--- Data provided ---
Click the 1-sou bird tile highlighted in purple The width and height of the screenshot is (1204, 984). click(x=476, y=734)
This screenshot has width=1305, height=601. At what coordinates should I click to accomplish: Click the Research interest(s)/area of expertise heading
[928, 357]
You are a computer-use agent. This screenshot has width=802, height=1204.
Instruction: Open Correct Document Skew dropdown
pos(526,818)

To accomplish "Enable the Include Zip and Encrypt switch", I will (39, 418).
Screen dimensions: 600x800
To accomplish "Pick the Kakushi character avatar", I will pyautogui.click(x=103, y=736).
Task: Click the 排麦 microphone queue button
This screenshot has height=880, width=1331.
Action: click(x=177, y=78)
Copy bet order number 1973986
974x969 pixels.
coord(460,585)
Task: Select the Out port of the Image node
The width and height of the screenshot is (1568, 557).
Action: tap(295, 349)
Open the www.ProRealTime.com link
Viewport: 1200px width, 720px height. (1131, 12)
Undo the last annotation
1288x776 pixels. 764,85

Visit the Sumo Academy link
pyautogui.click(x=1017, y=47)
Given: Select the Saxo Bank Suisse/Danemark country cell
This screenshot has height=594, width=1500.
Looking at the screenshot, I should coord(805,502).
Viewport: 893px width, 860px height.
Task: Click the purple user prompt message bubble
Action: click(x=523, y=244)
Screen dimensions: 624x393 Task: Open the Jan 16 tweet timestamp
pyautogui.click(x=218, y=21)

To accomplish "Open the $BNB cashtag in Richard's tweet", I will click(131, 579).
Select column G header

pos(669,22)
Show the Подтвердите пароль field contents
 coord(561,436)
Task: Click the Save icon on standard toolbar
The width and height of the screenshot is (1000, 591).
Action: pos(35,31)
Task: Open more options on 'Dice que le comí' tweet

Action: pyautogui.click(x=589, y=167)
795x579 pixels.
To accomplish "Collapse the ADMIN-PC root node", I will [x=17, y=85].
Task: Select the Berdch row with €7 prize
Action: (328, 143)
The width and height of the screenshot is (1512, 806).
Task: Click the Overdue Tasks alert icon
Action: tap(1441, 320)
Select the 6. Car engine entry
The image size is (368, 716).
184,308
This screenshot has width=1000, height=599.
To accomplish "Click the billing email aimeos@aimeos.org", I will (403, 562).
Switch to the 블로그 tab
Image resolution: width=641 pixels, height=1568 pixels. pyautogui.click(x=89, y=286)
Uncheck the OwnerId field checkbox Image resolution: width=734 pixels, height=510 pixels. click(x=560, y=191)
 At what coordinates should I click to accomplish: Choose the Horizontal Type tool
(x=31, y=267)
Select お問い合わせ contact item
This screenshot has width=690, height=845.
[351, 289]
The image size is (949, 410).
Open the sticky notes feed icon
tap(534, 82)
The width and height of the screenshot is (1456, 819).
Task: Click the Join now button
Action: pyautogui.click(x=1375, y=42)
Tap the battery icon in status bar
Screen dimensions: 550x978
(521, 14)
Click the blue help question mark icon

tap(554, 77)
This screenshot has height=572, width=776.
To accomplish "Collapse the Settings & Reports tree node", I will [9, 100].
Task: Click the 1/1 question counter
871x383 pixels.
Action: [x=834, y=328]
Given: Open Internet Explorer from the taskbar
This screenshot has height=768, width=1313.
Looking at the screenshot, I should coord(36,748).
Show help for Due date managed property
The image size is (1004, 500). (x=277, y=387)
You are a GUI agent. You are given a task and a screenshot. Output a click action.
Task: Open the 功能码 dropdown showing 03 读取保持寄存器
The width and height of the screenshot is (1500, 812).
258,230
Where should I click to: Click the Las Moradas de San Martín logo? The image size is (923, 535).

--- Your instructions ---
Having gone through the data above, repeat it exactly.

--- Response below ---
Click the 1-sou bird tile highlighted in purple The width and height of the screenshot is (1204, 984). click(x=476, y=734)
This screenshot has width=1305, height=601. At what coordinates should I click to accomplish: Click the Research interest(s)/area of expertise heading
[928, 357]
You are a computer-use agent. This screenshot has width=802, height=1204.
Instruction: Open Correct Document Skew dropdown
pos(526,818)

To accomplish "Enable the Include Zip and Encrypt switch", I will (39, 418).
Screen dimensions: 600x800
To accomplish "Pick the Kakushi character avatar", I will pyautogui.click(x=103, y=736).
Task: Click the 排麦 microphone queue button
This screenshot has height=880, width=1331.
Action: click(x=177, y=78)
Copy bet order number 1973986
974x969 pixels.
coord(460,585)
Task: Select the Out port of the Image node
The width and height of the screenshot is (1568, 557).
Action: tap(295, 349)
Open the www.ProRealTime.com link
Viewport: 1200px width, 720px height. (1131, 12)
Undo the last annotation
1288x776 pixels. 764,85

Visit the Sumo Academy link
pyautogui.click(x=1017, y=47)
Given: Select the Saxo Bank Suisse/Danemark country cell
This screenshot has height=594, width=1500.
Looking at the screenshot, I should coord(805,502).
Viewport: 893px width, 860px height.
Task: Click the purple user prompt message bubble
Action: click(x=523, y=244)
Screen dimensions: 624x393 Task: Open the Jan 16 tweet timestamp
pyautogui.click(x=218, y=21)

To accomplish "Open the $BNB cashtag in Richard's tweet", I will click(131, 579).
Select column G header

pos(669,22)
Show the Подтвердите пароль field contents
 coord(561,436)
Task: Click the Save icon on standard toolbar
The width and height of the screenshot is (1000, 591).
Action: pos(35,31)
Task: Open more options on 'Dice que le comí' tweet

Action: pyautogui.click(x=589, y=167)
795x579 pixels.
To accomplish "Collapse the ADMIN-PC root node", I will [x=17, y=85].
Task: Select the Berdch row with €7 prize
Action: (328, 143)
The width and height of the screenshot is (1512, 806).
Task: Click the Overdue Tasks alert icon
Action: tap(1441, 320)
Select the 6. Car engine entry
The image size is (368, 716).
184,308
This screenshot has width=1000, height=599.
To accomplish "Click the billing email aimeos@aimeos.org", I will (403, 562).
Switch to the 블로그 tab
Image resolution: width=641 pixels, height=1568 pixels. pyautogui.click(x=89, y=286)
Uncheck the OwnerId field checkbox Image resolution: width=734 pixels, height=510 pixels. click(x=560, y=191)
 At what coordinates should I click to accomplish: Choose the Horizontal Type tool
(x=31, y=267)
Select お問い合わせ contact item
This screenshot has width=690, height=845.
[351, 289]
The image size is (949, 410).
Open the sticky notes feed icon
tap(534, 82)
The width and height of the screenshot is (1456, 819).
Task: Click the Join now button
Action: pyautogui.click(x=1375, y=42)
Tap the battery icon in status bar
Screen dimensions: 550x978
(521, 14)
Click the blue help question mark icon

tap(554, 77)
This screenshot has height=572, width=776.
To accomplish "Collapse the Settings & Reports tree node", I will [9, 100].
Task: Click the 1/1 question counter
871x383 pixels.
Action: [x=834, y=328]
Given: Open Internet Explorer from the taskbar
This screenshot has height=768, width=1313.
Looking at the screenshot, I should coord(36,748).
Show help for Due date managed property
The image size is (1004, 500). (x=277, y=387)
You are a GUI agent. You are given a task and a screenshot. Output a click action.
Task: Open the 功能码 dropdown showing 03 读取保持寄存器
The width and height of the screenshot is (1500, 812).
258,230
Where should I click to: Click the Las Moradas de San Martín logo? The image size is (923, 535).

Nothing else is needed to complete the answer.